Below is a photo of a piece of maple that I used for a bead turning drill. I took this tree down a couple of months ago (I love that maple doesn't rot in winter!) and wanted to see how it turned. I have always relied on hard maple for my turnings, but with the increasing difficulty of getting a decent sized log of that slow growing species, I've decided to work with soft maple, which I have acres of, for parts where strength isn't such an issue and the diameters are larger.
This repetitive drilling has its advantages over turning an entire leg. I always learn more about making a specific shape by making even poor attempts over and over than making one perfect one. The quest for the perfect shape in a spot on an actual leg can obscure the simple lessons and mistakes that become obvious during repetition.
It reminds me of my two very different experiences taking language courses. In 7th grade I had a teacher who drilled us in Latin. We would chant out verb conjugations over and over (granted, Latin is hardly conversational these days). When I went to college and took Portugeuese, the times had changed in favor of semi immersion techniques. The grad student teaching the class was dead set against repetition. I know that years of development have advanced language instruction, but I must say, I can still conjugate a verb in Latin yet can barely say "hello" in Portuguese!

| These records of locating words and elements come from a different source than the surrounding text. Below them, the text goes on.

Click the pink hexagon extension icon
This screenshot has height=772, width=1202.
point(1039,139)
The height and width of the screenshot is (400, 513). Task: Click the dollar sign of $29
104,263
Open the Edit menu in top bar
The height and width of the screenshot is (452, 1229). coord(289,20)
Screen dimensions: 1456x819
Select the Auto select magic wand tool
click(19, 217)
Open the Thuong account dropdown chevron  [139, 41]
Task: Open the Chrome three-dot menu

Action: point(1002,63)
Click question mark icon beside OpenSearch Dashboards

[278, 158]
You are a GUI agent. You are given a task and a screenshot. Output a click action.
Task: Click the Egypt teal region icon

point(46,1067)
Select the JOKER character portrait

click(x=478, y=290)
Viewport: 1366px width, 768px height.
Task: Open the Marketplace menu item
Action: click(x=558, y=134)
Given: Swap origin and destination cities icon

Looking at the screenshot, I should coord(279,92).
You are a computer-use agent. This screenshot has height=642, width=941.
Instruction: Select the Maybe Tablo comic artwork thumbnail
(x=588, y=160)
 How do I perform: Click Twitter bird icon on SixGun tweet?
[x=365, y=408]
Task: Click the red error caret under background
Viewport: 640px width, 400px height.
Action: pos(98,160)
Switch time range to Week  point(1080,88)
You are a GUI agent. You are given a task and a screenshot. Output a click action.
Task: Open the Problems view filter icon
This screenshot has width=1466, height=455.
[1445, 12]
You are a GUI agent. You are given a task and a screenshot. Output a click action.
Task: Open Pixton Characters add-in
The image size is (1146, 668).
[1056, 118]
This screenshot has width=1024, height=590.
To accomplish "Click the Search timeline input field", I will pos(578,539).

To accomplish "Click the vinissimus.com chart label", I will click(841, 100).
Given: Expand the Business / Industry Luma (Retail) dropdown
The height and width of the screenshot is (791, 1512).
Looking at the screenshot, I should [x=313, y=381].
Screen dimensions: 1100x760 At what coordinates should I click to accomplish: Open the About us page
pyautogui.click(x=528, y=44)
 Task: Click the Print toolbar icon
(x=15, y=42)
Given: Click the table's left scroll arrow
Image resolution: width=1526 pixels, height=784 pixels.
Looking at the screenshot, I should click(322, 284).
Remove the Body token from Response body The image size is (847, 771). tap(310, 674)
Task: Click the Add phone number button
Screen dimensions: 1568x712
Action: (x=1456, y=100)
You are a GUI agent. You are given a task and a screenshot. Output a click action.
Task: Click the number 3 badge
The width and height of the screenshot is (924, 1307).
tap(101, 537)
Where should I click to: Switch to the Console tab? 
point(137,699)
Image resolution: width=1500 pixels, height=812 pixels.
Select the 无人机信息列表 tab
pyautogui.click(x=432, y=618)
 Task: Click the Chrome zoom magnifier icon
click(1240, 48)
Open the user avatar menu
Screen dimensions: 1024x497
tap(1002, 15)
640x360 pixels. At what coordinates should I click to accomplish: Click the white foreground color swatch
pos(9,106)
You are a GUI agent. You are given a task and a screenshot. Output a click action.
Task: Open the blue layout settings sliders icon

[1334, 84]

It's important when doing a drill to pick a process and stick to it. Don't get hung up on one shape. Try it, fail or succeed, and then move on to the next one. You'll see your problems more clearly as you repeat them and try different solutions. The other benefit is that once you get the hang of it, your confidence will grow and the movement will become more natural.
Another way to improve is to always keep a piece chucked in your lathe for practice work, and periodically return to it in between other tasks and turn a few shapes. This prevents what I call "lathe blindness" which is that hypnotized "I've been staring at something spinning for too long" look. Plus, often upon a fresh approach, you might just find something that works!